Would you output each record exactly as it stands?

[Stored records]
-----
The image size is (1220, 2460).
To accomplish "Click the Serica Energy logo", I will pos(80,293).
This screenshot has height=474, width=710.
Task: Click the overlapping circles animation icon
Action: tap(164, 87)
-----
* **Output below**
The image size is (1220, 2460).
To accomplish "Click the Serica Energy logo", I will pos(80,293).
This screenshot has height=474, width=710.
Task: Click the overlapping circles animation icon
Action: tap(164, 87)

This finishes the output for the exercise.